No not necessarily - it will keep growing hotter until the black body radiation emitted by the probe matches the power of the radiation hitting the probe. Then it will stay at constant temperature.
It's a standard undergraduate problem to work out what this equilibrium temperature is for a flat plate at a distance from the sun equal to the Earth's orbital radius.
Interestingly the result is only a few 10's of degrees less than the average temperature of the real Earth - the difference is due to the Greenhouse Effect.
For the probe one could easily do the maths but I could believe that at 4 million miles that equilibrium temperature is 2,500F.
Temperature is so wibbly-wobbly. The probe will reach an equilibrium energy-in vs. energy-out temperature depending on its distance from the sun, its surface area facing the sun, and the materials being lit, vs. its surface area facing away, the thermal radiation rate of various materials, and other factors.

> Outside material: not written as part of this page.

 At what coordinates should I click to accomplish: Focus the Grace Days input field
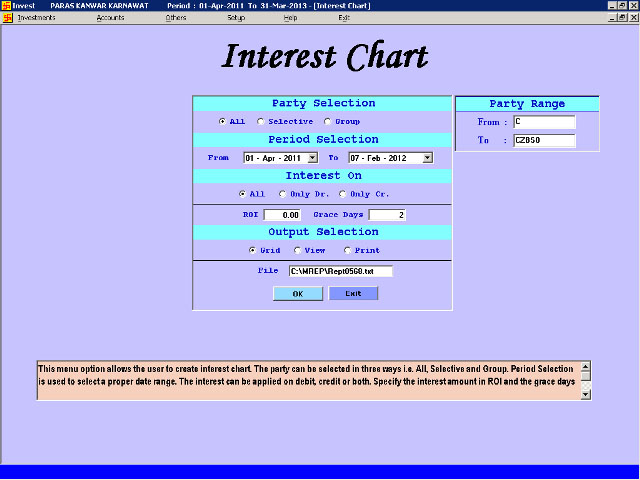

You could give an aerospace engineer almost any temperature between the CMB and the surface of the sun and they could probably design a (at least theoretical) probe that would reach that temperature eventually* at almost any distance. My guess is that 2500 ºF probably is the equilibrium temperature of the probe at that distance.

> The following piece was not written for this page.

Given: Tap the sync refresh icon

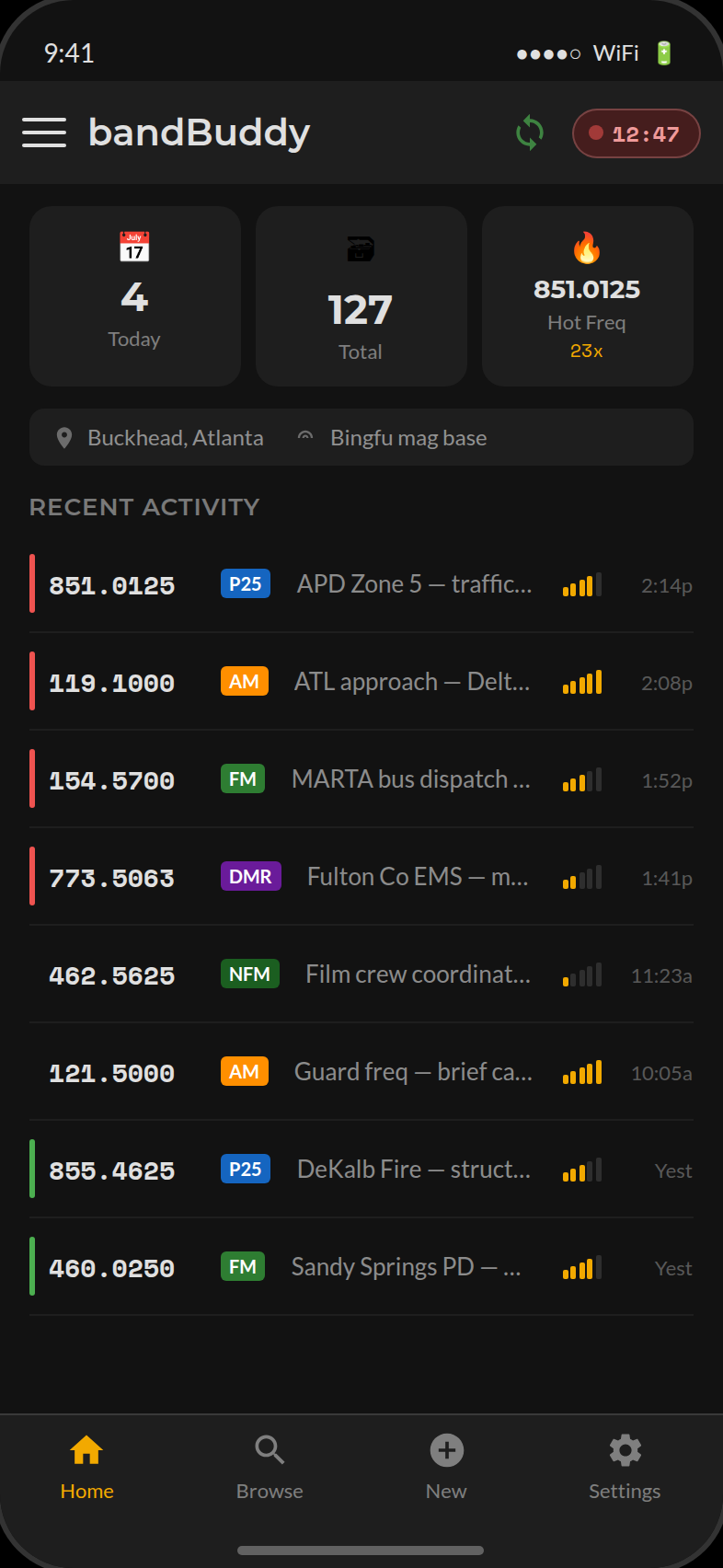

* With "eventually" being "assuming a stable state for infinite years" which is of course not how astrophysics actually works.
Eh, not quite yeah?
You’re talking about heat (think ‘amperage’), where temperature is more like voltage.

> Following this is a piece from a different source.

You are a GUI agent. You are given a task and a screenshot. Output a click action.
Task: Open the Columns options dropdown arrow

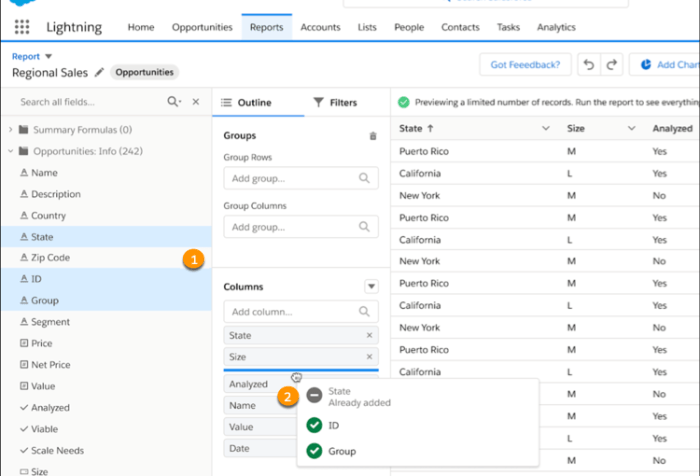click(371, 286)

You can’t get above a specific temperature merely by transferring more heat, or losing less heat, etc.
Upper bounds of temperature is still going to be limited by the temperature/frequency of the input energy, barring energy loss which can reduce it.
The solar atmosphere layers have specific maximum temperatures that limit the maximum temperature of objects exposed to them or the radiation from them.
If KSP is to be believed, this is shockingly difficult to do
It requires seven Venus flybys, and 24 orbits around the sun[1]. Wikipedia has a nice animation of the trajectory[1], and NASA has another one here[2].
[1]https://en.wikipedia.org/wiki/Parker_Solar_Probe?wprov=sfti1... [2]https://svs.gsfc.nasa.gov/3966/
Second link is beautiful and really shows the whiplash of the last set of solar encounters. Recommend clicking through to anyone with a passing interest.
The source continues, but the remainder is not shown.